Extract the stretch of lines that starts at the line with "You are a computer-use agent. This" and ends at the last line of the data below. Give it exactly, without pictures.

# DATA TO PROCESS

[Start of Attachment]

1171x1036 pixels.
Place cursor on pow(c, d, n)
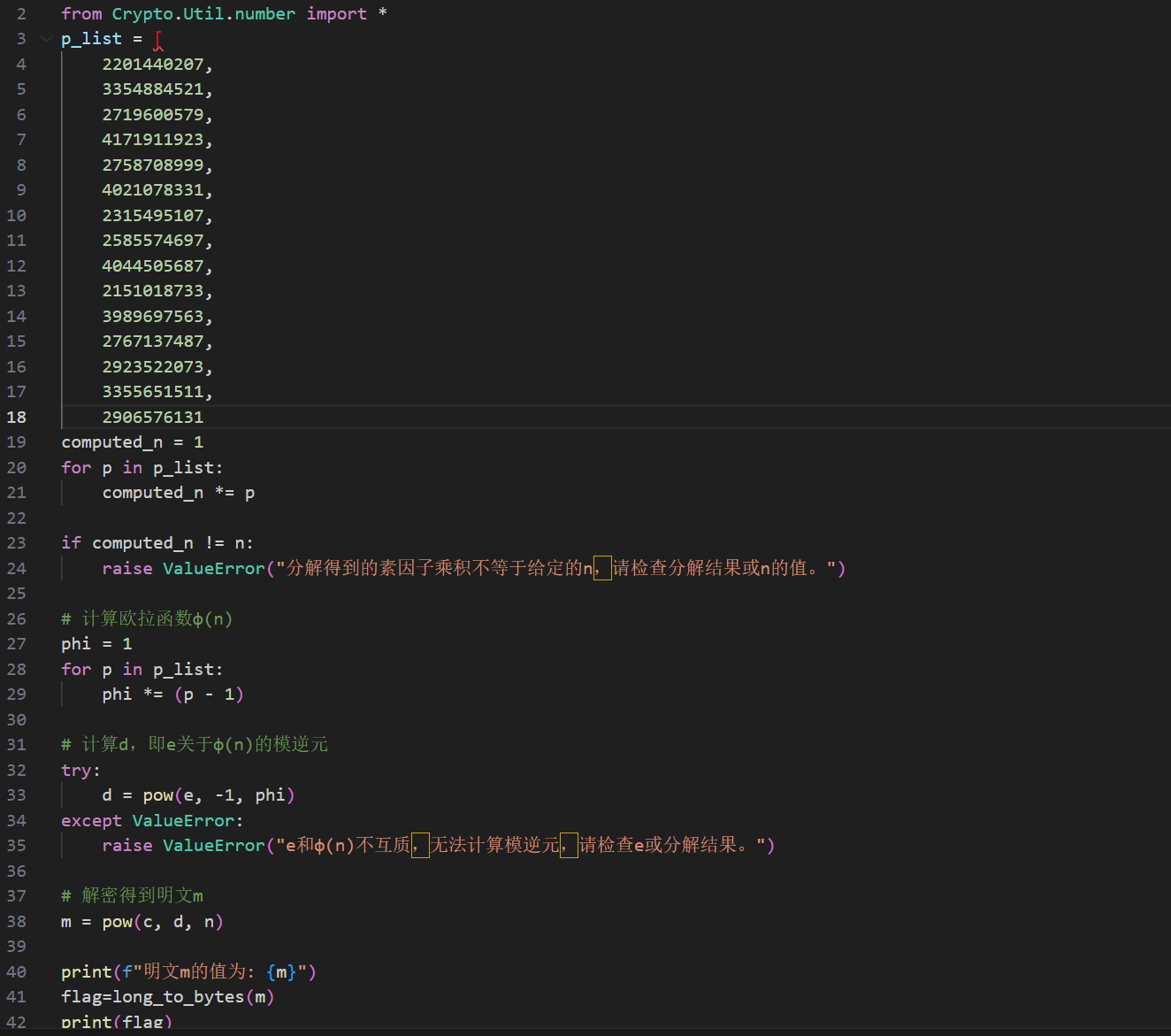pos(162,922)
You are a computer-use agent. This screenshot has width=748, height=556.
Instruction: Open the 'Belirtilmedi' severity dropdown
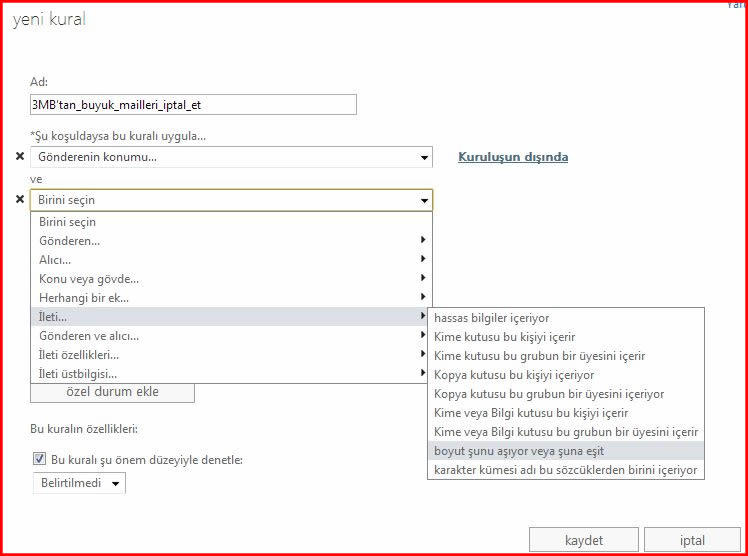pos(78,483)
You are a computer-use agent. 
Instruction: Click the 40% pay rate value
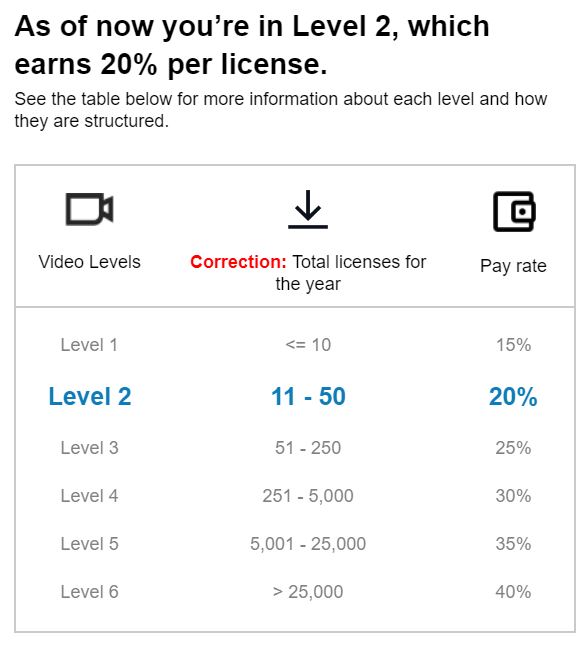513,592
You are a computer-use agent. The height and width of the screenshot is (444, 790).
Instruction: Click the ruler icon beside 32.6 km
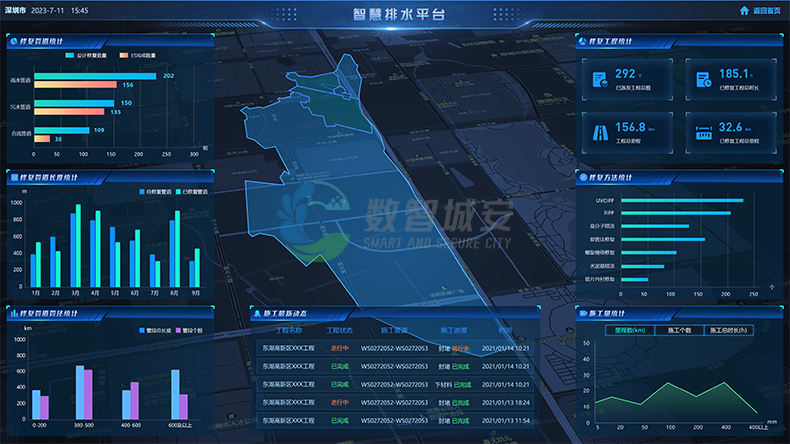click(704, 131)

[End of Attachment]

# RESPONSE TO THE TASK
You are a computer-use agent. This screenshot has width=748, height=556.
Instruction: Open the 'Belirtilmedi' severity dropdown
pos(78,483)
You are a computer-use agent. 
Instruction: Click the 40% pay rate value
513,592
You are a computer-use agent. The height and width of the screenshot is (444, 790).
Instruction: Click the ruler icon beside 32.6 km
click(704, 131)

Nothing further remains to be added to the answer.